* Given entries:
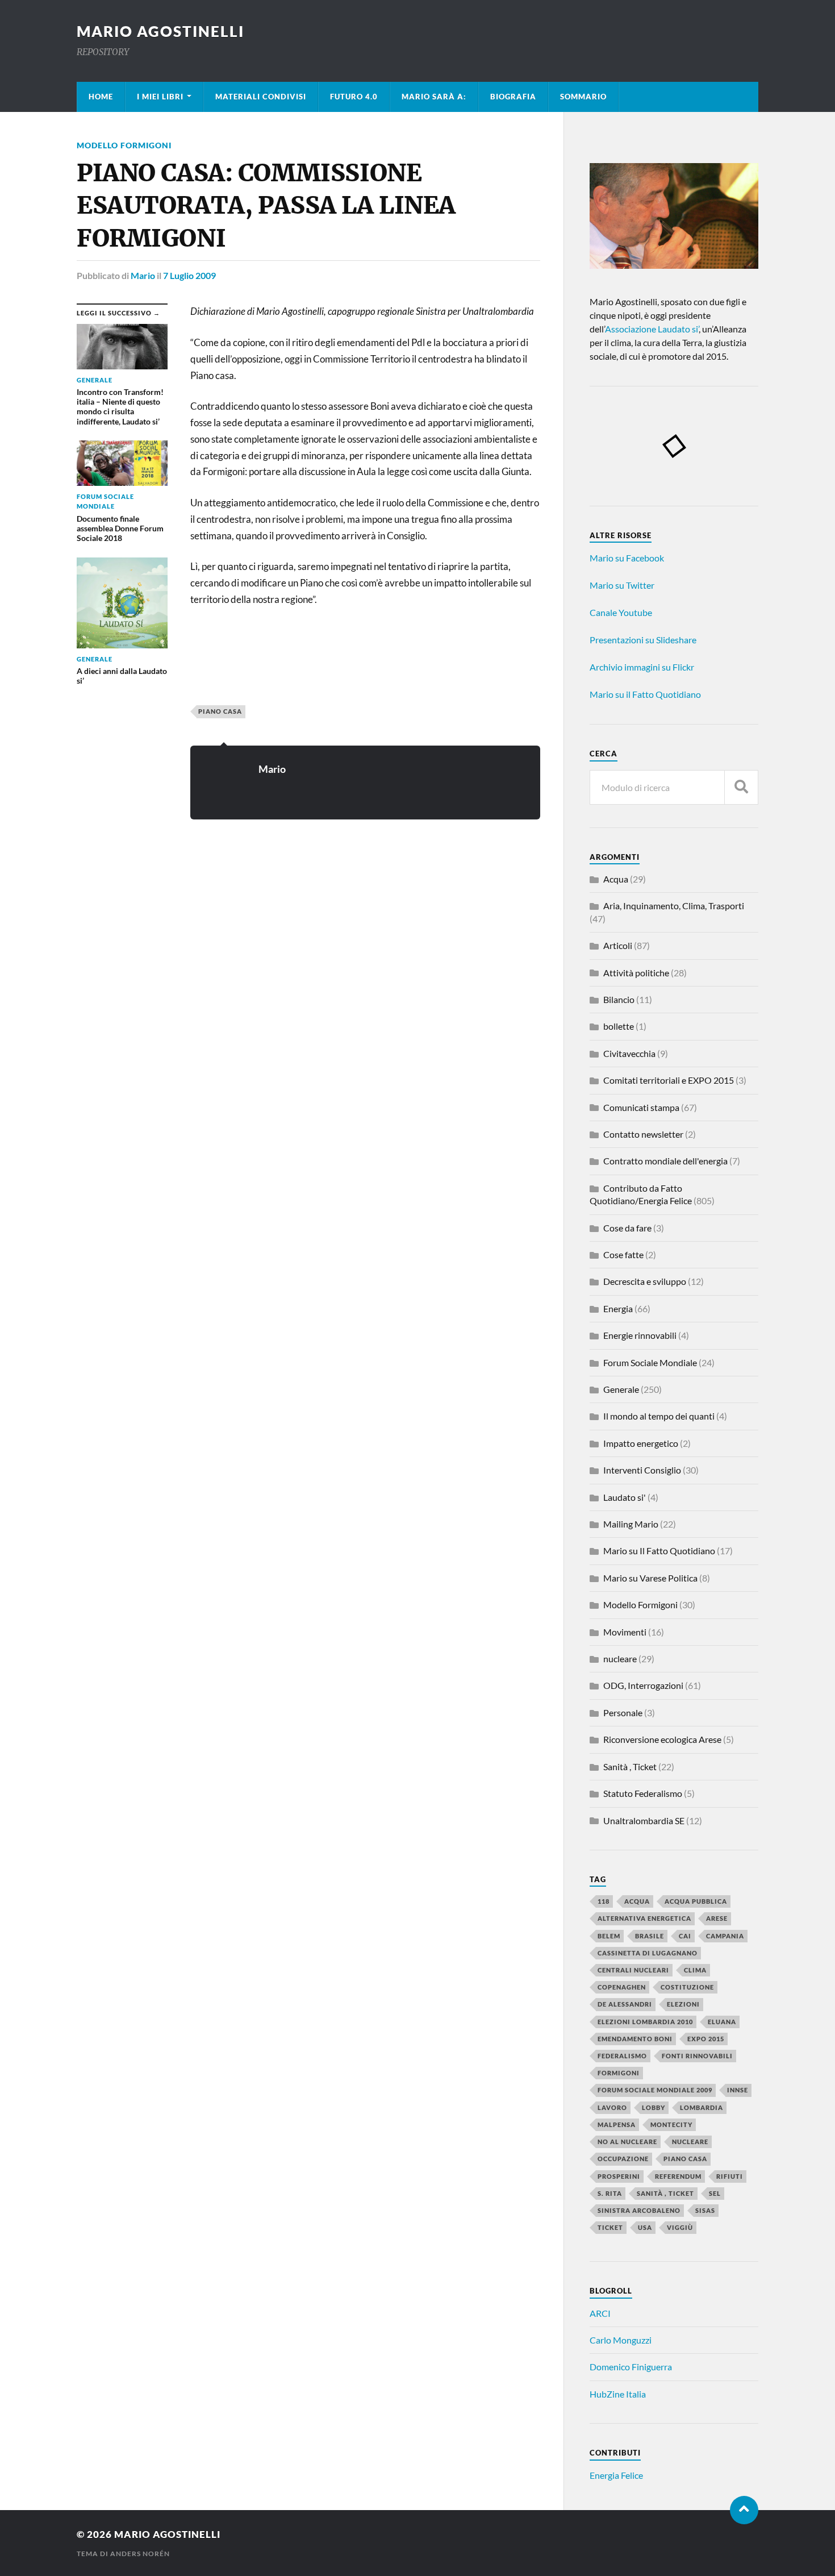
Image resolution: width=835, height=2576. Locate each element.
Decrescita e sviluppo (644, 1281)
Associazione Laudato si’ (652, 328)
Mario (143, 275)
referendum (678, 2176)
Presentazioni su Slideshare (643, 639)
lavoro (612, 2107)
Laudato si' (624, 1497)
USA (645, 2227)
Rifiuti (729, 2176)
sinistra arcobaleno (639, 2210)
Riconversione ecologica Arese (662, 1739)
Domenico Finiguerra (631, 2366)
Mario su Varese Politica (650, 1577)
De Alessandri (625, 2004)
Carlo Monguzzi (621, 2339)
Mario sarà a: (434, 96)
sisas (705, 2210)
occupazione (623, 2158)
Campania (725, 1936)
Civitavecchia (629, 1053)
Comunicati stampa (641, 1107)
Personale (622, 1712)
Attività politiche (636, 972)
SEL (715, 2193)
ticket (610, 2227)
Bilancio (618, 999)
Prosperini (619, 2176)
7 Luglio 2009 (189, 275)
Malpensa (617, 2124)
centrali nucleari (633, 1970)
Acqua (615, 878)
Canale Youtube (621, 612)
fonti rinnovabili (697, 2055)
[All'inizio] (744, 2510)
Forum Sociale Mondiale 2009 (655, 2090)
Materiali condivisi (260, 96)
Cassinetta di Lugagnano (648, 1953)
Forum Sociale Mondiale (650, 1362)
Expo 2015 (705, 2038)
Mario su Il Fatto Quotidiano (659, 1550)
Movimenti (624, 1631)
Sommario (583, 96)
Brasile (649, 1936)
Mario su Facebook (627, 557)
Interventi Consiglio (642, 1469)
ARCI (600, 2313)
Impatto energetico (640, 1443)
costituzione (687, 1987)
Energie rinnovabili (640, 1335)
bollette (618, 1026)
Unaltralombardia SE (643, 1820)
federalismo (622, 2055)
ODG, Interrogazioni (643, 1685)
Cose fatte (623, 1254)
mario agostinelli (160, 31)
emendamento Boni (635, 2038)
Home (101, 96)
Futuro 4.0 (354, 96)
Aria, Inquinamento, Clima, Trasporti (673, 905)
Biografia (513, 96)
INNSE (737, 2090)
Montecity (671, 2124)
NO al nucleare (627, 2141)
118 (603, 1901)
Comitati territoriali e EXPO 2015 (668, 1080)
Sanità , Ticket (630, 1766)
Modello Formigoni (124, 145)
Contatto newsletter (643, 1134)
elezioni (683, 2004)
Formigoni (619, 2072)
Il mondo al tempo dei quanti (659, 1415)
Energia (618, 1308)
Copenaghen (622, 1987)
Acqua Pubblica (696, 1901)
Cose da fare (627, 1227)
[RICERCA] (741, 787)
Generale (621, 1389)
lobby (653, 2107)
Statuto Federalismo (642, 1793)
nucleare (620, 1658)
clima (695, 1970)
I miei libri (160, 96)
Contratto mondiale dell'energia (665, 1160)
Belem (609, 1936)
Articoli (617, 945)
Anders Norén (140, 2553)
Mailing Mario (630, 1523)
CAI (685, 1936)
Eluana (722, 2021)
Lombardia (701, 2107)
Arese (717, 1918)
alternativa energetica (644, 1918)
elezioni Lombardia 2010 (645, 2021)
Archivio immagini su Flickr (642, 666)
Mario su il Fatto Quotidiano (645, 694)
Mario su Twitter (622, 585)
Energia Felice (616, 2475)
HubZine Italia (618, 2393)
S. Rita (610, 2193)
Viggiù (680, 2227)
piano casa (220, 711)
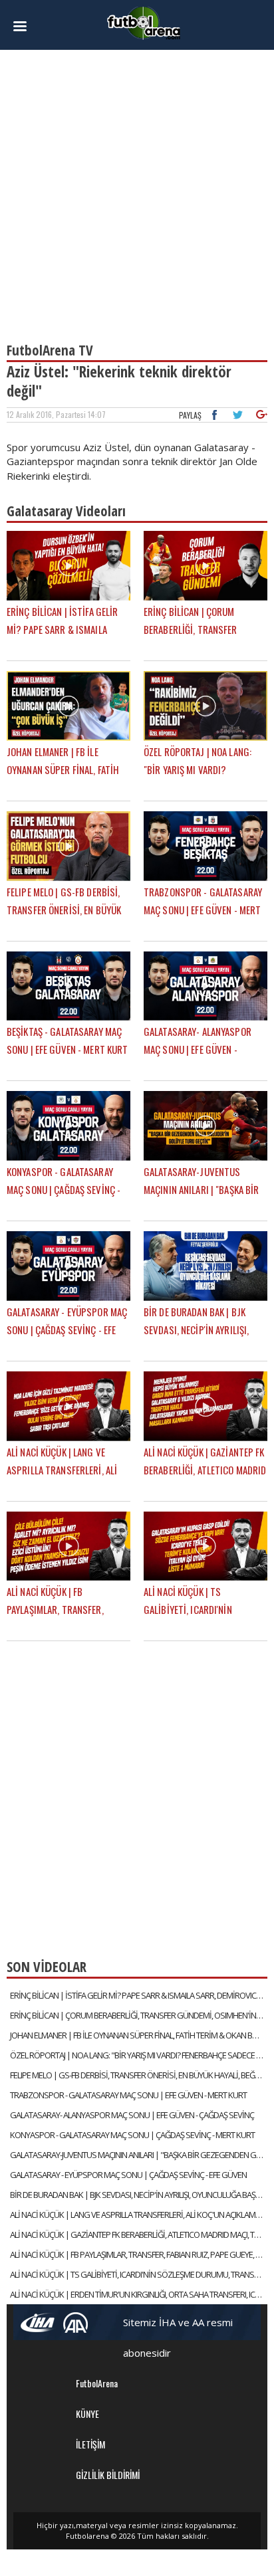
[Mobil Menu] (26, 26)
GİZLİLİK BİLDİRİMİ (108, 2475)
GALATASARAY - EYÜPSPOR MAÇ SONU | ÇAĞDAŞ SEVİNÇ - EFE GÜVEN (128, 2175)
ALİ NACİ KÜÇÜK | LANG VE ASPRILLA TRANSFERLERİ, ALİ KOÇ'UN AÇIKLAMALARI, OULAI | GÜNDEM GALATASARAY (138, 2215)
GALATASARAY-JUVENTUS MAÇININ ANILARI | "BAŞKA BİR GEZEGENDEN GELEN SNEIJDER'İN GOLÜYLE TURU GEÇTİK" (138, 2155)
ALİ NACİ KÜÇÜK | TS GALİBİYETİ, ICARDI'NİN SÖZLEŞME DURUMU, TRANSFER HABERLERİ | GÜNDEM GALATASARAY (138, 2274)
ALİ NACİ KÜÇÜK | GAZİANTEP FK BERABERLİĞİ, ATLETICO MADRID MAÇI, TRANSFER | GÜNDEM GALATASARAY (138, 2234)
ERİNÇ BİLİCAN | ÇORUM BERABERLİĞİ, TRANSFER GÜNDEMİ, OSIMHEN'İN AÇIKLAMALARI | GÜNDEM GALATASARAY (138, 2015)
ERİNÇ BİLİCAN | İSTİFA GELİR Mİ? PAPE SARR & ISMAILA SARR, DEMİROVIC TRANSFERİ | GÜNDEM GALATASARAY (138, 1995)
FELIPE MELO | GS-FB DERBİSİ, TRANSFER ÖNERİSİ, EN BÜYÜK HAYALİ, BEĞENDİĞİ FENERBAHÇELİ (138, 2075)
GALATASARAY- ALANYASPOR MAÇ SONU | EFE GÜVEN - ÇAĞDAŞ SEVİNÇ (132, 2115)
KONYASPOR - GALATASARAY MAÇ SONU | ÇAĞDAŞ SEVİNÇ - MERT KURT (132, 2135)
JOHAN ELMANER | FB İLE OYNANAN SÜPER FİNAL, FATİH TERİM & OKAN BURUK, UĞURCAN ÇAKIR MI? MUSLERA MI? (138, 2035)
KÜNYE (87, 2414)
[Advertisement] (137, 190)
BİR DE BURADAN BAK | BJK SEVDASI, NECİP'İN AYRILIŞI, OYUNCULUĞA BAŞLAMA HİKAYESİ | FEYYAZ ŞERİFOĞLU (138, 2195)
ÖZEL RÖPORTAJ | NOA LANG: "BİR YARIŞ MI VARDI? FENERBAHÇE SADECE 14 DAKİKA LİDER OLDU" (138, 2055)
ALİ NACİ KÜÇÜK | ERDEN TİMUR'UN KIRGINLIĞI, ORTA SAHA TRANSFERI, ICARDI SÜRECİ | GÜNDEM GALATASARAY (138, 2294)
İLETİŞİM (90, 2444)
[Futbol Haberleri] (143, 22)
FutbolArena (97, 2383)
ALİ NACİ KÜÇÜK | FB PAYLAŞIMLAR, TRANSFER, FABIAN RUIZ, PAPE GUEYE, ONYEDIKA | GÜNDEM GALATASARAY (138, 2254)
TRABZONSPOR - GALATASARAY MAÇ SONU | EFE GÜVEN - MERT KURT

* Task directions: The reply should reproduce every entry above word for word and contain no pictures.

* Finished exercise:
Image resolution: width=835, height=2576. Locate each element.
Decrescita e sviluppo (644, 1281)
Associazione Laudato si’ (652, 328)
Mario (143, 275)
referendum (678, 2176)
Presentazioni su Slideshare (643, 639)
lavoro (612, 2107)
Laudato si' (624, 1497)
USA (645, 2227)
Rifiuti (729, 2176)
sinistra arcobaleno (639, 2210)
Riconversione ecologica Arese (662, 1739)
Domenico Finiguerra (631, 2366)
Mario su Varese Politica (650, 1577)
De Alessandri (625, 2004)
Carlo Monguzzi (621, 2339)
Mario sarà a: (434, 96)
sisas (705, 2210)
occupazione (623, 2158)
Campania (725, 1936)
Civitavecchia (629, 1053)
Comunicati stampa (641, 1107)
Personale (622, 1712)
Attività politiche (636, 972)
SEL (715, 2193)
ticket (610, 2227)
Bilancio (618, 999)
Prosperini (619, 2176)
7 Luglio 2009 (189, 275)
Malpensa (617, 2124)
centrali nucleari (633, 1970)
Acqua (615, 878)
Canale Youtube (621, 612)
fonti rinnovabili (697, 2055)
[All'inizio] (744, 2510)
Forum Sociale Mondiale 2009 (655, 2090)
Materiali condivisi (260, 96)
Cassinetta di Lugagnano (648, 1953)
Forum Sociale Mondiale (650, 1362)
Expo 2015 (705, 2038)
Mario su Il Fatto Quotidiano (659, 1550)
Movimenti (624, 1631)
Sommario (583, 96)
Brasile (649, 1936)
Mario su Facebook (627, 557)
Interventi Consiglio (642, 1469)
ARCI (600, 2313)
Impatto energetico (640, 1443)
costituzione (687, 1987)
Energie rinnovabili (640, 1335)
bollette (618, 1026)
Unaltralombardia SE (643, 1820)
federalismo (622, 2055)
ODG, Interrogazioni (643, 1685)
Cose fatte (623, 1254)
mario agostinelli (160, 31)
emendamento Boni (635, 2038)
Home (101, 96)
Futuro 4.0 (354, 96)
Aria, Inquinamento, Clima, Trasporti (673, 905)
Biografia (513, 96)
INNSE (737, 2090)
Montecity (671, 2124)
NO al nucleare (627, 2141)
118 (603, 1901)
Comitati territoriali e EXPO 2015 (668, 1080)
Sanità , Ticket (630, 1766)
Modello Formigoni (124, 145)
Contatto newsletter (643, 1134)
elezioni (683, 2004)
Formigoni (619, 2072)
Il mondo al tempo dei quanti (659, 1415)
Energia (618, 1308)
Copenaghen (622, 1987)
Acqua Pubblica (696, 1901)
Cose da fare (627, 1227)
[RICERCA] (741, 787)
Generale (621, 1389)
lobby (653, 2107)
Statuto Federalismo (642, 1793)
nucleare (620, 1658)
clima (695, 1970)
I miei libri (160, 96)
Contratto mondiale dell'energia (665, 1160)
Belem (609, 1936)
Articoli (617, 945)
Anders Norén (140, 2553)
Mailing Mario (630, 1523)
CAI (685, 1936)
Eluana (722, 2021)
Lombardia (701, 2107)
Arese (717, 1918)
alternativa energetica (644, 1918)
elezioni Lombardia 2010 (645, 2021)
Archivio immagini su Flickr (642, 666)
Mario su il Fatto Quotidiano (645, 694)
Mario su Twitter (622, 585)
Energia Felice (616, 2475)
HubZine Italia (618, 2393)
S. Rita (610, 2193)
Viggiù (680, 2227)
piano casa (220, 711)
[Mobil Menu] (26, 26)
GİZLİLİK BİLDİRİMİ (108, 2475)
GALATASARAY - EYÜPSPOR MAÇ SONU | ÇAĞDAŞ SEVİNÇ - EFE GÜVEN (128, 2175)
ALİ NACİ KÜÇÜK | LANG VE ASPRILLA TRANSFERLERİ, ALİ KOÇ'UN AÇIKLAMALARI, OULAI | GÜNDEM GALATASARAY (138, 2215)
GALATASARAY-JUVENTUS MAÇININ ANILARI | "BAŞKA BİR GEZEGENDEN GELEN SNEIJDER'İN GOLÜYLE TURU GEÇTİK" (138, 2155)
ALİ NACİ KÜÇÜK | TS GALİBİYETİ, ICARDI'NİN SÖZLEŞME DURUMU, TRANSFER HABERLERİ | GÜNDEM GALATASARAY (138, 2274)
ALİ NACİ KÜÇÜK | GAZİANTEP FK BERABERLİĞİ, ATLETICO MADRID MAÇI, TRANSFER | GÜNDEM GALATASARAY (138, 2234)
ERİNÇ BİLİCAN | ÇORUM BERABERLİĞİ, TRANSFER GÜNDEMİ, OSIMHEN'İN AÇIKLAMALARI | GÜNDEM GALATASARAY (138, 2015)
ERİNÇ BİLİCAN | İSTİFA GELİR Mİ? PAPE SARR & ISMAILA SARR, DEMİROVIC TRANSFERİ | GÜNDEM GALATASARAY (138, 1995)
FELIPE MELO | GS-FB DERBİSİ, TRANSFER ÖNERİSİ, EN BÜYÜK HAYALİ, BEĞENDİĞİ FENERBAHÇELİ (138, 2075)
GALATASARAY- ALANYASPOR MAÇ SONU | EFE GÜVEN - ÇAĞDAŞ SEVİNÇ (132, 2115)
KONYASPOR - GALATASARAY MAÇ SONU | ÇAĞDAŞ SEVİNÇ - MERT KURT (132, 2135)
JOHAN ELMANER | FB İLE OYNANAN SÜPER FİNAL, FATİH TERİM & OKAN BURUK, UĞURCAN ÇAKIR MI? MUSLERA MI? (138, 2035)
KÜNYE (87, 2414)
[Advertisement] (137, 190)
BİR DE BURADAN BAK | BJK SEVDASI, NECİP'İN AYRILIŞI, OYUNCULUĞA BAŞLAMA HİKAYESİ | FEYYAZ ŞERİFOĞLU (138, 2195)
ÖZEL RÖPORTAJ | NOA LANG: "BİR YARIŞ MI VARDI? FENERBAHÇE SADECE 14 DAKİKA LİDER OLDU" (138, 2055)
ALİ NACİ KÜÇÜK | ERDEN TİMUR'UN KIRGINLIĞI, ORTA SAHA TRANSFERI, ICARDI SÜRECİ | GÜNDEM GALATASARAY (138, 2294)
İLETİŞİM (90, 2444)
[Futbol Haberleri] (143, 22)
FutbolArena (97, 2383)
ALİ NACİ KÜÇÜK | FB PAYLAŞIMLAR, TRANSFER, FABIAN RUIZ, PAPE GUEYE, ONYEDIKA | GÜNDEM GALATASARAY (138, 2254)
TRABZONSPOR - GALATASARAY MAÇ SONU | EFE GÜVEN - MERT KURT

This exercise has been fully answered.